→ **Goal**
Quote the listing from the line containing "The width and" through the line containing "Action: tap(65, 88)", both included, and omit the pictures.

→ **Supplied records**
****************************************

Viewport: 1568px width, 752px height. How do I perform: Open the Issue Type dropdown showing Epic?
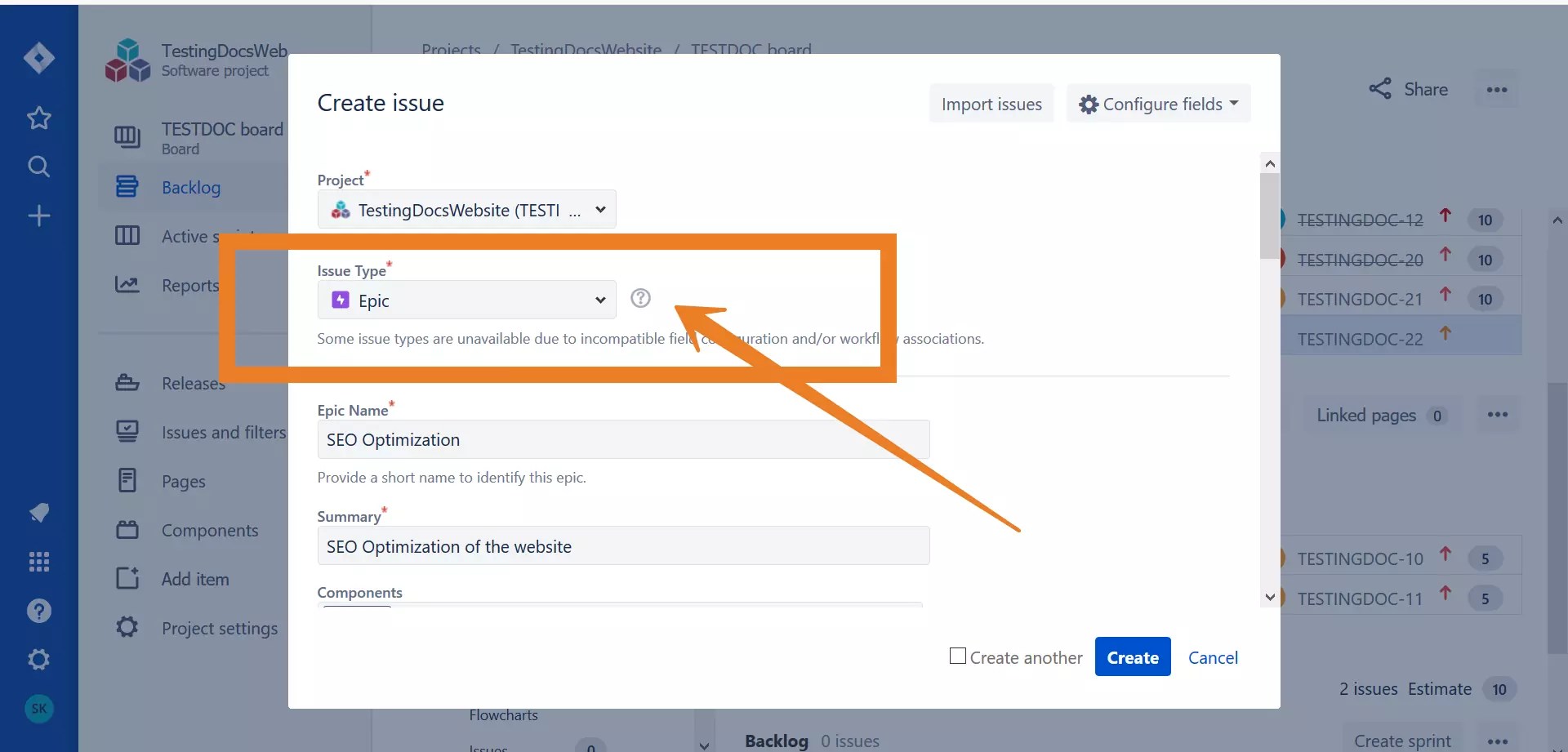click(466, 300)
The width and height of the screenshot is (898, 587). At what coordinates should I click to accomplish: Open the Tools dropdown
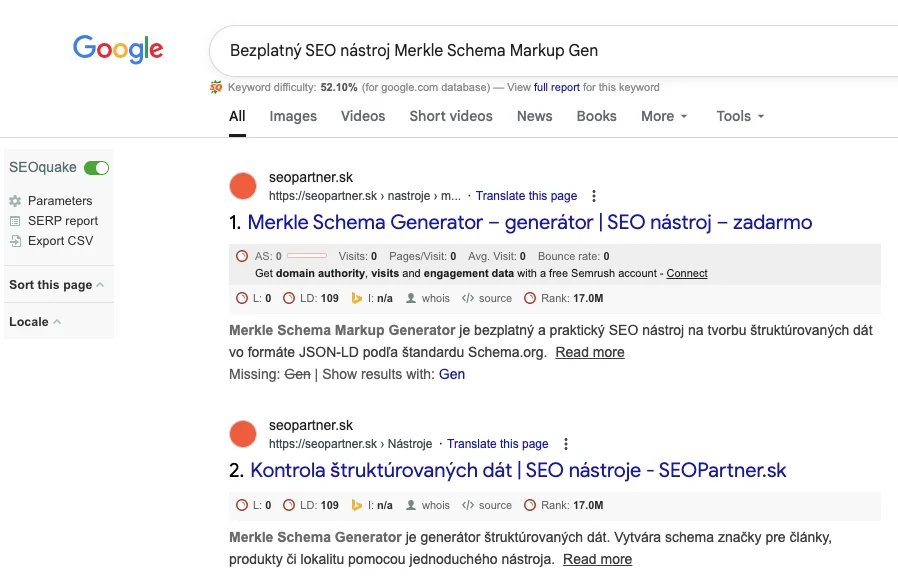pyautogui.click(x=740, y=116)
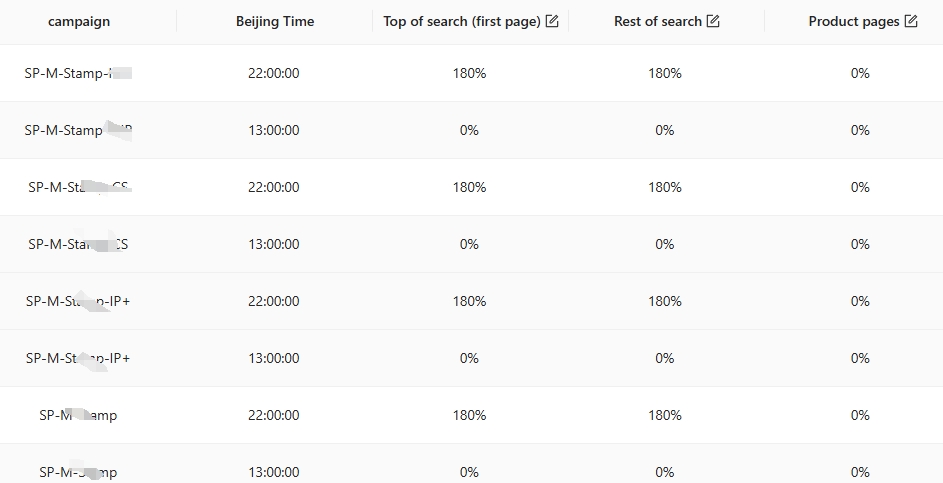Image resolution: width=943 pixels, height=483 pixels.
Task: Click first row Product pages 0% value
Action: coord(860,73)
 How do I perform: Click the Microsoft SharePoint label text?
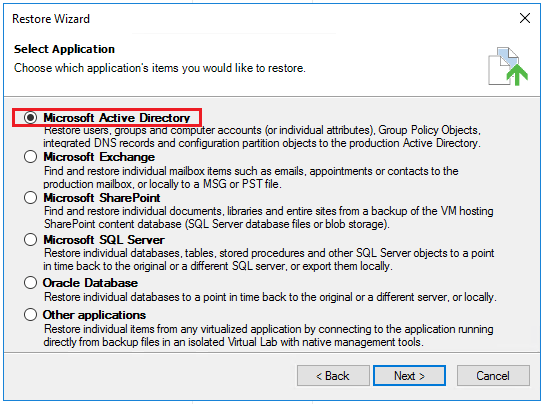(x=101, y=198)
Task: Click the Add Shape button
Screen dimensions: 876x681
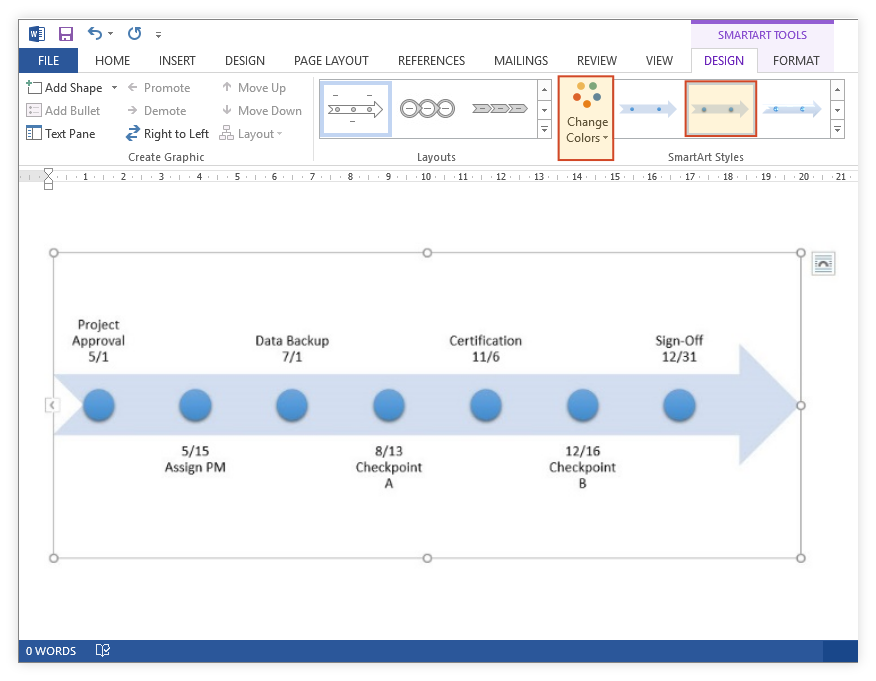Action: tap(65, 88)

****************************************

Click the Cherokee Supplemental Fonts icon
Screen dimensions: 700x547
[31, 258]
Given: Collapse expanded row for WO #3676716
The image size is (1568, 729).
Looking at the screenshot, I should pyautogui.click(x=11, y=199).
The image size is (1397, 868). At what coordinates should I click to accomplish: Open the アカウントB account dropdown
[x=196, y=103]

****************************************

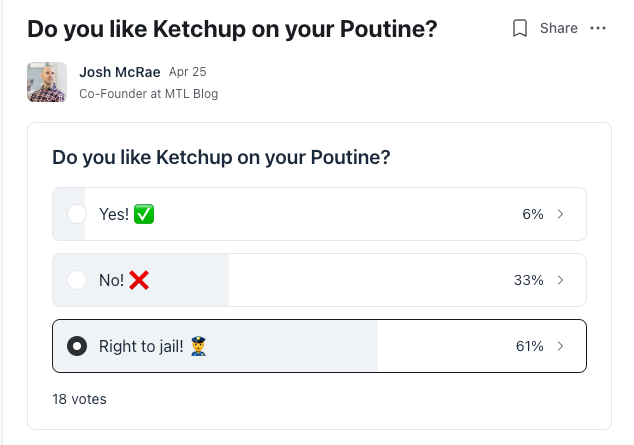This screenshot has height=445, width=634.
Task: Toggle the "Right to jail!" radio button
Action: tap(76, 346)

****************************************

→ **Output below**
The width and height of the screenshot is (898, 587). At what coordinates should I click to accomplish: Open the Tools dropdown
pyautogui.click(x=740, y=116)
Image resolution: width=943 pixels, height=483 pixels.
Task: Click first row Product pages 0% value
Action: coord(860,73)
 How do I perform: Click the Microsoft SharePoint label text?
(x=101, y=198)
Task: Click the Add Shape button
Screen dimensions: 876x681
Action: tap(65, 88)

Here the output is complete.